> _LISTED ENTRIES_
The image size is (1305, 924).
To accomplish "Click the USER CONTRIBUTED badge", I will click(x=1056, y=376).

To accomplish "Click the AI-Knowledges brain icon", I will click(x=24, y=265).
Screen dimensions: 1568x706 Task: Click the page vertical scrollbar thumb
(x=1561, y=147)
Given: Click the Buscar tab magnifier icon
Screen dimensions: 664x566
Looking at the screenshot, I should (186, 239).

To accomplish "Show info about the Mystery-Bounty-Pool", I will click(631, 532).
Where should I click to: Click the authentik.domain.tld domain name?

> _YOUR INSTRUCTIONS_
Work out the count of lines in the data above containing the string "will". Give it alone.

> _EXERCISE RESULT_
3